▸ OBJECTIVE:
Echo the part of the listing that opens with the line containing "Task: Click the Apple app download icon" and closes with the line containing "Action: coord(1208,18)", both lines included. Leave the pictures out of your answer.

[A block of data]
###

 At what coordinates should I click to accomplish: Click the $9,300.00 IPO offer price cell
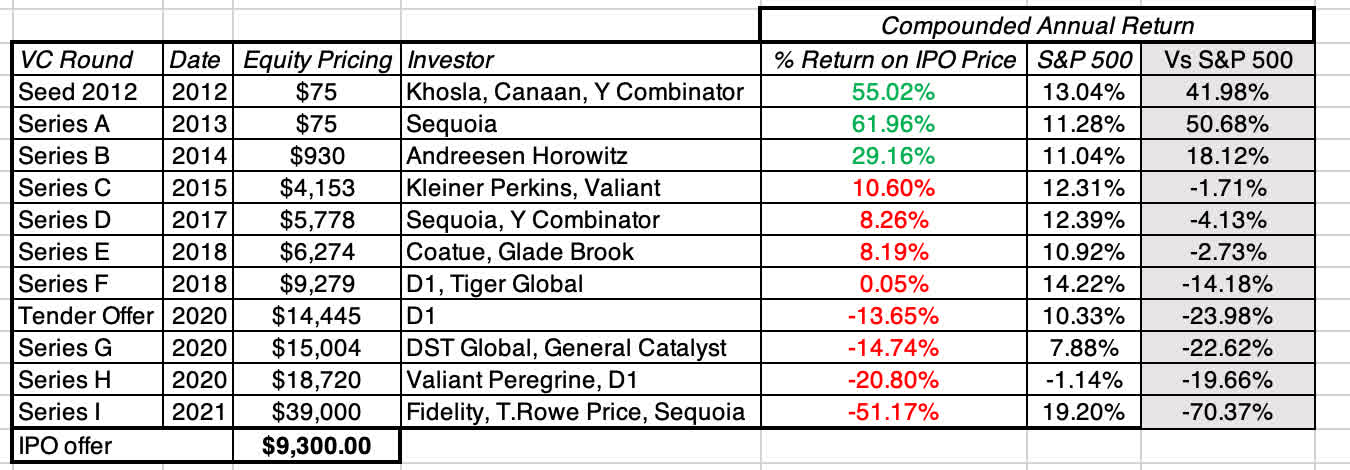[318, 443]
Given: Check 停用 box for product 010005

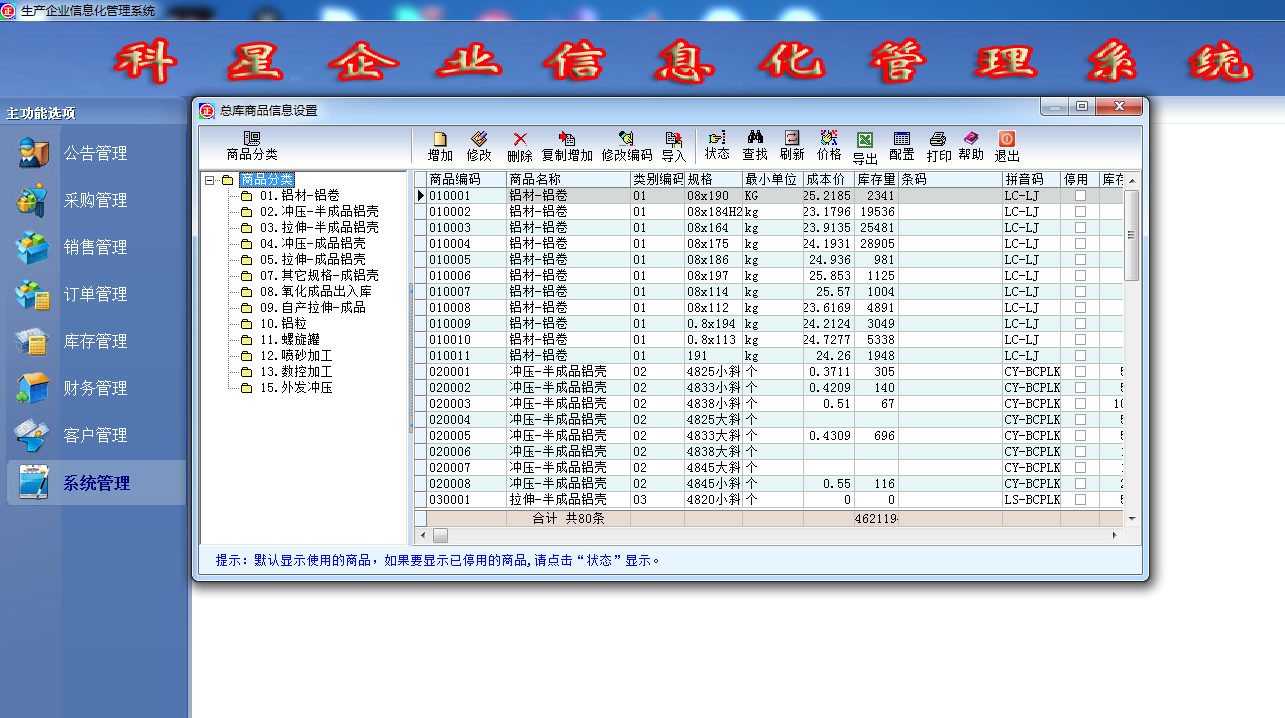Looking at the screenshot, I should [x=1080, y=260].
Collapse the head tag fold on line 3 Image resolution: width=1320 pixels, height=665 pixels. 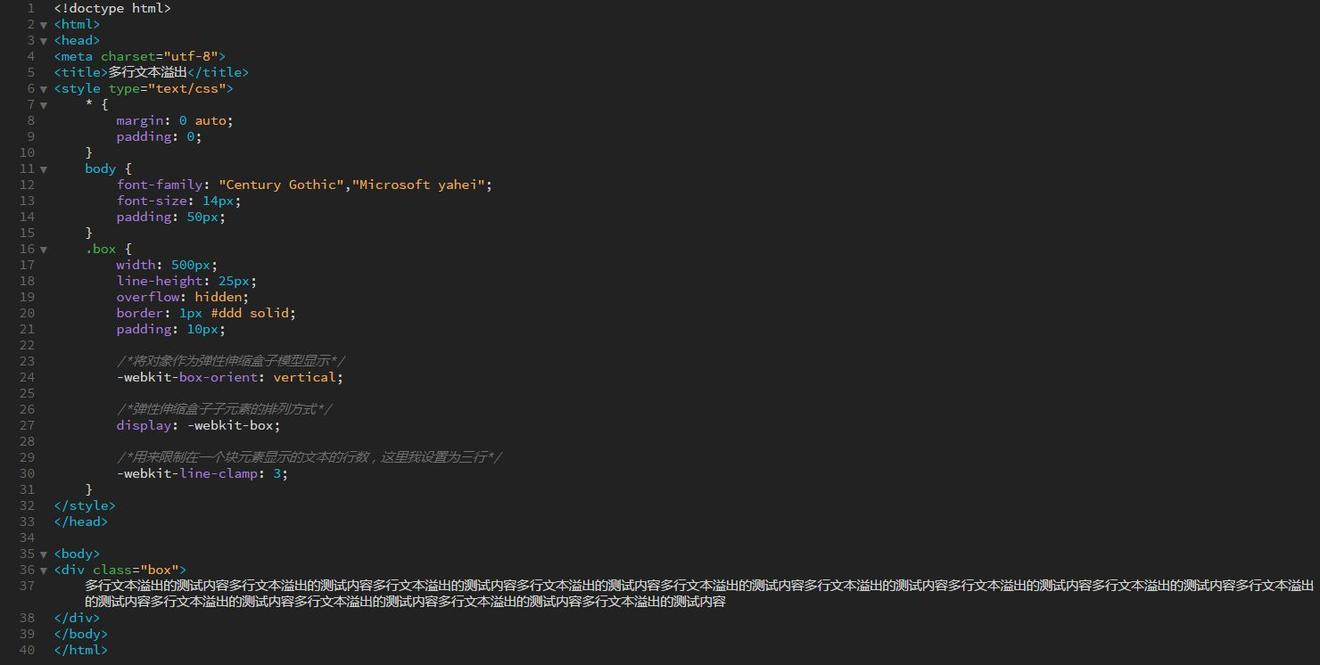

###

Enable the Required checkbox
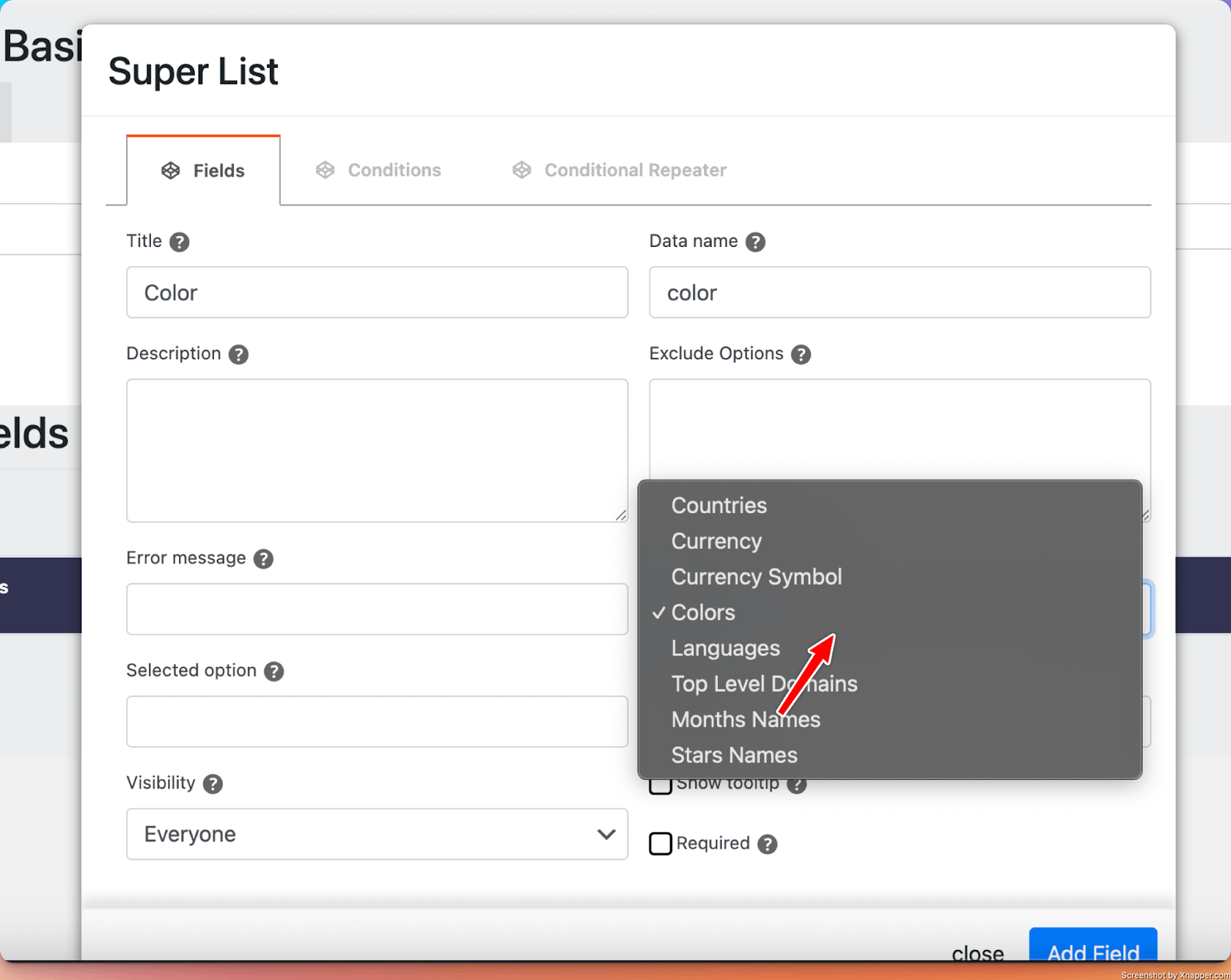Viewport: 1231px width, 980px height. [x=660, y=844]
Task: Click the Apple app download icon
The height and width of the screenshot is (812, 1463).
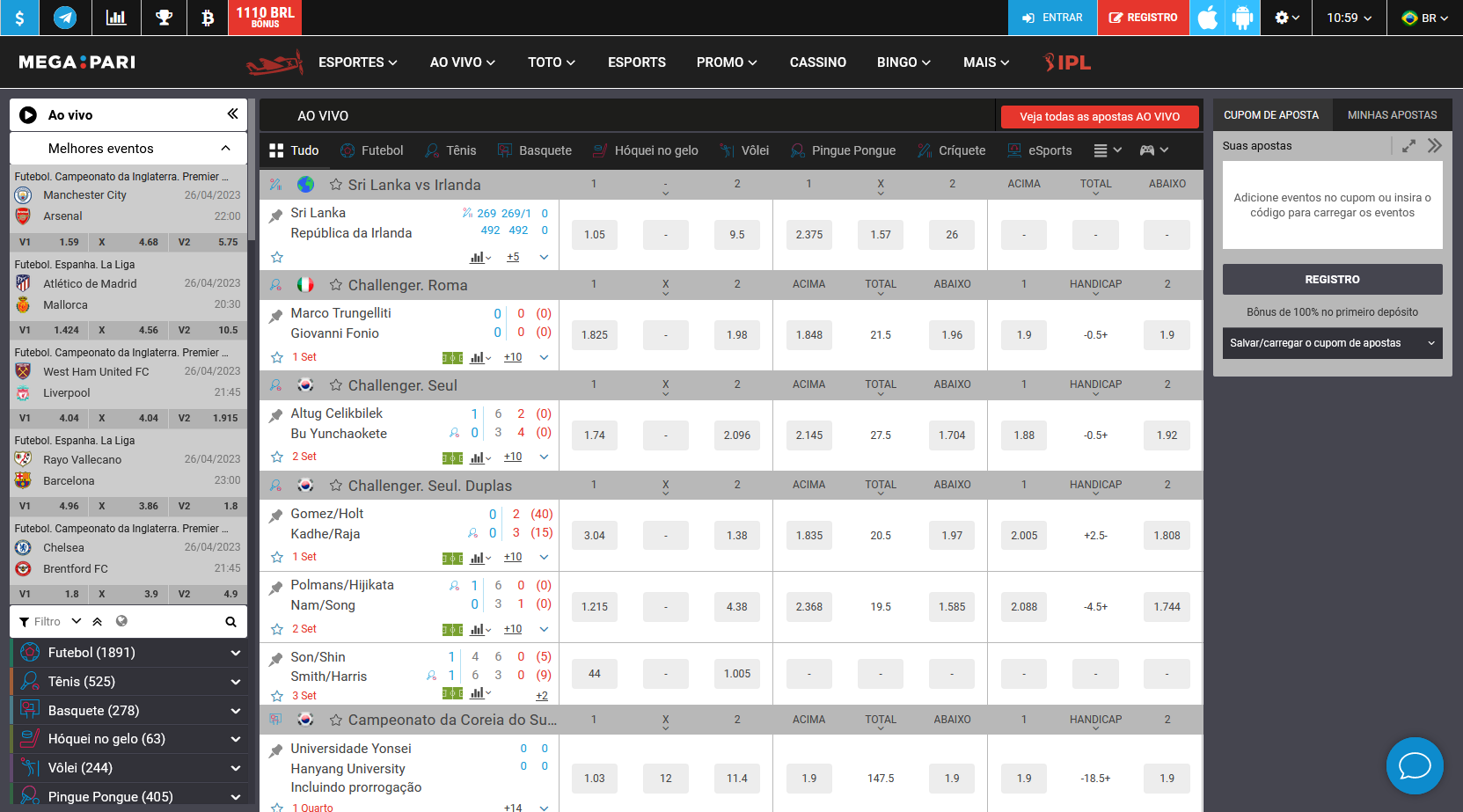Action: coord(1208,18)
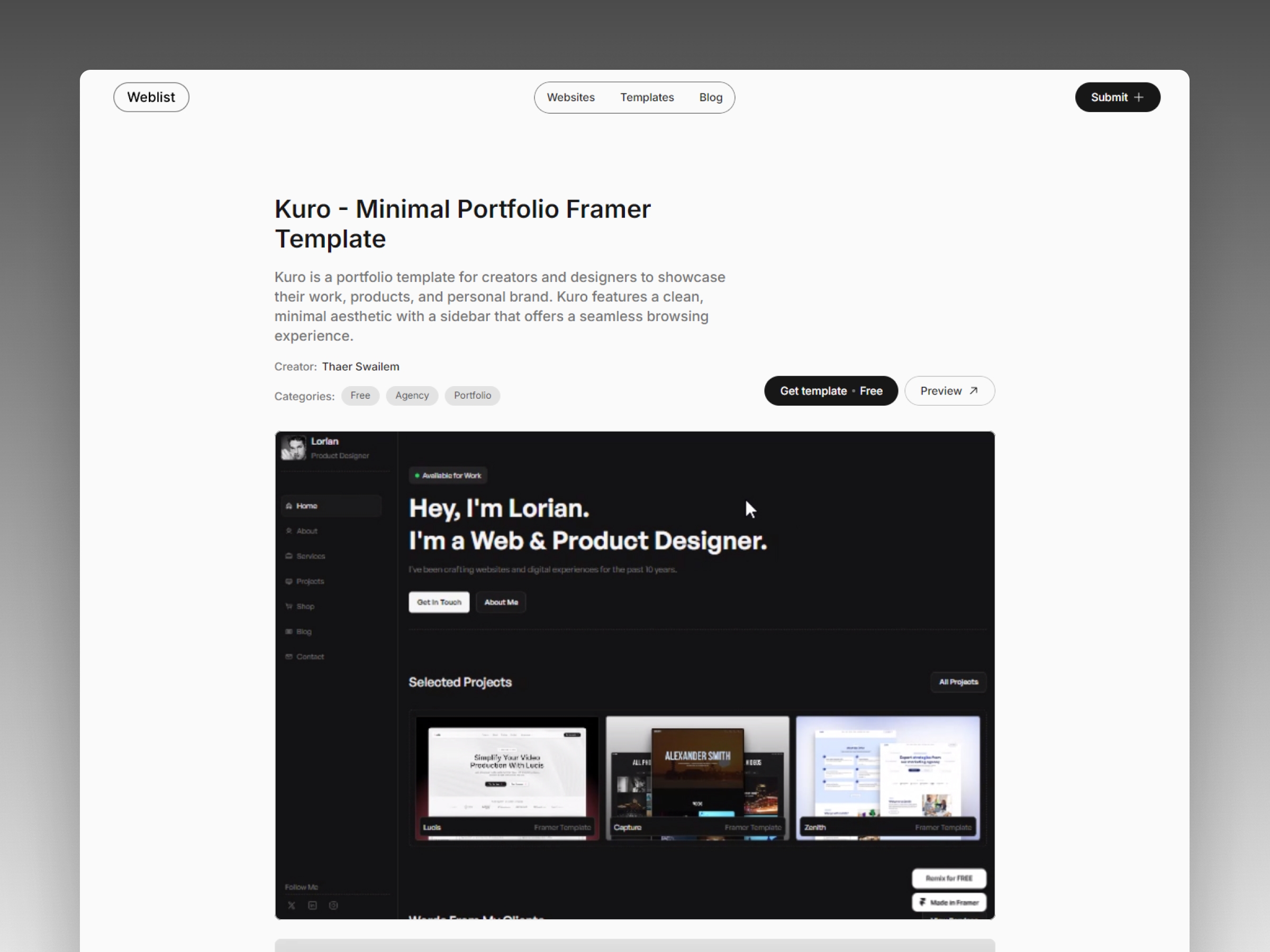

###

▸ TASK RESPONSE:
Task: Click the Apple app download icon
The height and width of the screenshot is (812, 1463).
Action: coord(1208,18)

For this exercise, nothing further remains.